Master Kubernetes Essentials: kube-proxy, Pods, Deployments, Services & More

1. What is the principle of kube-proxy IPVS? IPVS became GA in Kubernetes 1.11 and is used by kube-proxy for high‑performance load balancing with a hash‑table data structure that scales virtually without limit. In IPVS mode, ipset (an indexed set of IPs, CIDRs, ports, etc.) replaces linear iptables chains, reducing rule count and improving performance.

2. Differences and similarities between kube-proxy IPVS and iptables Both are built on Netfilter, but iptables is a firewall tool while IPVS is dedicated to high‑performance load balancing. IPVS offers better scalability, more sophisticated load‑balancing algorithms, health checks, connection retries, and dynamic ipset updates compared to iptables.

3. What is a static Pod? A static Pod is managed directly by the kubelet on a specific node, not via the API server, and cannot be associated with a ReplicationController, Deployment, or DaemonSet. It is always created by the kubelet on its host node.

4. Possible Pod states

Pending: Pod created but one or more container images are still being pulled.

Running: All containers are created and at least one is running, starting, or restarting.

Succeeded: All containers have terminated successfully and will not restart.

Failed: All containers have terminated, with at least one exiting with a failure.

Unknown: The Pod state cannot be obtained, often due to network issues.

5. Main process of creating a Pod The client submits a Pod manifest to the kube‑apiserver, which notifies the controller‑manager to create the resource. The controller‑manager stores the spec in etcd. The scheduler selects a suitable node, sends the pod spec to the node’s kubelet, and the kubelet creates and runs the Pod, reporting status back to the scheduler and etcd.

6. Pod restart policies RestartPolicy applies to all containers in a Pod and is evaluated by the kubelet on the node. Options are Always (default), OnFailure , and Never . Controllers impose constraints: RC and DaemonSet require Always ; Job allows OnFailure or Never .

7. Pod health‑check mechanisms Kubernetes uses two main probes: LivenessProbe (determines if a container is alive; failing containers are killed) and ReadinessProbe (determines if a container is ready to receive traffic; failing containers are removed from Service endpoints). A StartupProbe can be used for slow‑starting containers.

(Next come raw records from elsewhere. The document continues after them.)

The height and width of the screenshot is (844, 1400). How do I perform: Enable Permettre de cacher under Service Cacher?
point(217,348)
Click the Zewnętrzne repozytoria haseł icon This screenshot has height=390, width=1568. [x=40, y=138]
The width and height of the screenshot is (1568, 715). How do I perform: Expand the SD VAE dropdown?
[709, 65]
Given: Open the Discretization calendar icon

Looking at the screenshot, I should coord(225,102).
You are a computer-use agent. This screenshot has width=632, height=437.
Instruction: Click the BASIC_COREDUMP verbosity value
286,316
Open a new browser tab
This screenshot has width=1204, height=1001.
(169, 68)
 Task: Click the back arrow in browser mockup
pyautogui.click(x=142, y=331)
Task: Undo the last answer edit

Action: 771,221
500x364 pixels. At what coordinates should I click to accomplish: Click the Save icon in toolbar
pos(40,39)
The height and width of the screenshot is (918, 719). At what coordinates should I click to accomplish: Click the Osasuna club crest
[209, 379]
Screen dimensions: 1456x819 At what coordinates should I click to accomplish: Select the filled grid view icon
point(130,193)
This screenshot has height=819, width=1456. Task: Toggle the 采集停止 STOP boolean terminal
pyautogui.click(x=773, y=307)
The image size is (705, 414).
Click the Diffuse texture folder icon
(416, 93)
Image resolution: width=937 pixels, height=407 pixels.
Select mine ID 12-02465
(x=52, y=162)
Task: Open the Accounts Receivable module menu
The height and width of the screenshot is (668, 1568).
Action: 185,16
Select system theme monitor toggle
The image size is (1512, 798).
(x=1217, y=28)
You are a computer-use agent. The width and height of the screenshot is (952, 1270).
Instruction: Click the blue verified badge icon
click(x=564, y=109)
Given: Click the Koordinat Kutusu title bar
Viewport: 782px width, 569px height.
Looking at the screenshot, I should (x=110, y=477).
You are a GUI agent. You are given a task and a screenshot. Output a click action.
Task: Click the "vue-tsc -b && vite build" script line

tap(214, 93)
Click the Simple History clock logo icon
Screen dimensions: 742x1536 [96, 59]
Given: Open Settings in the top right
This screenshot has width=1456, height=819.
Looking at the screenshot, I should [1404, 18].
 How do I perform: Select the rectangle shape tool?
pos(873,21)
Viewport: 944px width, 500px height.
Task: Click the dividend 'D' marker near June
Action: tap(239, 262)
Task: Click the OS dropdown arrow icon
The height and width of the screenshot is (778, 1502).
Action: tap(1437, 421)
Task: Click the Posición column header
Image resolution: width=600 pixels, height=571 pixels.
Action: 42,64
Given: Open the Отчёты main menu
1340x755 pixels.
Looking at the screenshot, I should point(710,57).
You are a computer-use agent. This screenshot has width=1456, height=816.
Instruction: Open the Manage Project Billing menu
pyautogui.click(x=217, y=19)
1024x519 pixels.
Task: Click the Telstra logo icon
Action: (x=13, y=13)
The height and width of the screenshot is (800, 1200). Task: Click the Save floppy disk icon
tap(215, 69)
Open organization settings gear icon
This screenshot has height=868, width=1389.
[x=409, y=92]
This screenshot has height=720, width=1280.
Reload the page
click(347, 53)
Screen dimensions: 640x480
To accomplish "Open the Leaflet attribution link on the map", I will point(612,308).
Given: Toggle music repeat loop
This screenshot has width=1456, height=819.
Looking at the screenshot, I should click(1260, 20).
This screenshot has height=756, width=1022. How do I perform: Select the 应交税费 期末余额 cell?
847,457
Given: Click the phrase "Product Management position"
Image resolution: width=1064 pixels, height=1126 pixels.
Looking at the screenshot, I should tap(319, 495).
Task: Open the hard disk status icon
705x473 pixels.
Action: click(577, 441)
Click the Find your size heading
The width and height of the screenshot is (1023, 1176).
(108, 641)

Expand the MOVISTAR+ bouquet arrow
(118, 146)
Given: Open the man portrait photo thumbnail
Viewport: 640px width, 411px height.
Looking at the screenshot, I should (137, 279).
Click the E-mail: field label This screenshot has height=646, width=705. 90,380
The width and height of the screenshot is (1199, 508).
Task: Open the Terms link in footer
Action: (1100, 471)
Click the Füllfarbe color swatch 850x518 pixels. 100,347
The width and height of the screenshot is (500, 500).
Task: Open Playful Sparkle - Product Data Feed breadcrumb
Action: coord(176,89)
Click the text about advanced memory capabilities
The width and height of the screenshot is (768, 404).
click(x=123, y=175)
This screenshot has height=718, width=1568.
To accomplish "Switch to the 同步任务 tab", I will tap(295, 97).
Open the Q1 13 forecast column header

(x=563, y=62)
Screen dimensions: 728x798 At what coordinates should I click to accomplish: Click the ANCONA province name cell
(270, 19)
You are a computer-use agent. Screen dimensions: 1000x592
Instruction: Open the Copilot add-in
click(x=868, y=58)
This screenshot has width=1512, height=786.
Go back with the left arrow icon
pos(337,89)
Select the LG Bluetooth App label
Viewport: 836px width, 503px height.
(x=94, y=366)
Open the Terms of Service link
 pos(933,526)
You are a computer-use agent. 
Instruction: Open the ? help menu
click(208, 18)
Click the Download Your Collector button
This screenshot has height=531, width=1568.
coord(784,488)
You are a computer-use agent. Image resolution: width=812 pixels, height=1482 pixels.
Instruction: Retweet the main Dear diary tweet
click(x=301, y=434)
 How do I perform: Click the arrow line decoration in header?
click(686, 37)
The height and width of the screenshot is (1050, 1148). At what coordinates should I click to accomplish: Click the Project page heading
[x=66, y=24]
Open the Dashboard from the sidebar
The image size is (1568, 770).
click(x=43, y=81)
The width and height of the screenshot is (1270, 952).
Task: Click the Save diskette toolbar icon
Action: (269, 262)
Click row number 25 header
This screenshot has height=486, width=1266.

8. Common LivenessProbe types ExecAction runs a command inside the container; TCPSocketAction attempts a TCP connection; HTTPGetAction performs an HTTP GET request and expects a 2xx‑3xx status code.

9. Typical Pod scheduling methods Deployments/RCs manage replica counts automatically. NodeSelector schedules Pods to nodes with matching labels. NodeAffinity provides required (hard) and preferred (soft) rules. Taints and Tolerations allow nodes to repel or accept specific Pods.

10. Init containers Init containers run to completion before application containers start. They execute sequentially; each must succeed before the next begins. Only after all init containers finish does the Pod become fully initialized.

11. Deployment upgrade process Updating a Deployment creates a new ReplicaSet, scales it up, and scales down the old ReplicaSet step by step until the old set reaches zero replicas.

12. Deployment upgrade strategies Two strategies are supported via spec.strategy.type: Recreate (kills all existing Pods before creating new ones) and RollingUpdate (gradually replaces Pods, configurable with maxUnavailable and maxSurge).

13. DaemonSet characteristics A DaemonSet ensures that exactly one Pod runs on each node in the cluster. It does not support a replicas field. Common use cases include node‑level log collection and monitoring.

14. Horizontal Pod Autoscaling (HPA) HPA monitors metrics (e.g., CPU) via the Metrics Server and adjusts the replica count of a Deployment, RC, or ReplicaSet based on defined thresholds.

15. Service types ClusterIP provides an internal virtual IP; NodePort exposes the Service on a port of each node; LoadBalancer provisions an external load balancer (typically in public clouds).

16. Service load‑balancing policies RoundRobin (default) distributes requests evenly across Pods; SessionAffinity pins a client IP to a specific Pod for the duration of the session.

17. Headless Service A headless Service disables the ClusterIP, allowing clients to retrieve the list of backing Pods directly via label selectors, useful when custom load balancing or peer discovery is needed.

18. Accessing cluster services from outside Options include mapping Pod ports to the host (hostPort), exposing a Service via NodePort , or using a cloud provider’s LoadBalancer service.

19. Ingress Ingress resources define HTTP routing rules that map URLs to Services. An Ingress Controller implements these rules, forwarding traffic directly to Service endpoints and bypassing kube‑proxy.

20. Image pull policies Three policies exist: Always (pulls the image on every start, used for :latest tags), Never (uses only local images), and IfNotPresent (pulls only if the image is absent locally). The default is Always for :latest and IfNotPresent otherwise.

21. Load balancers Load balancers expose Services and can be internal or external. Internal load balancers distribute traffic within the cluster, while external load balancers route traffic from outside the cluster to backend Pods.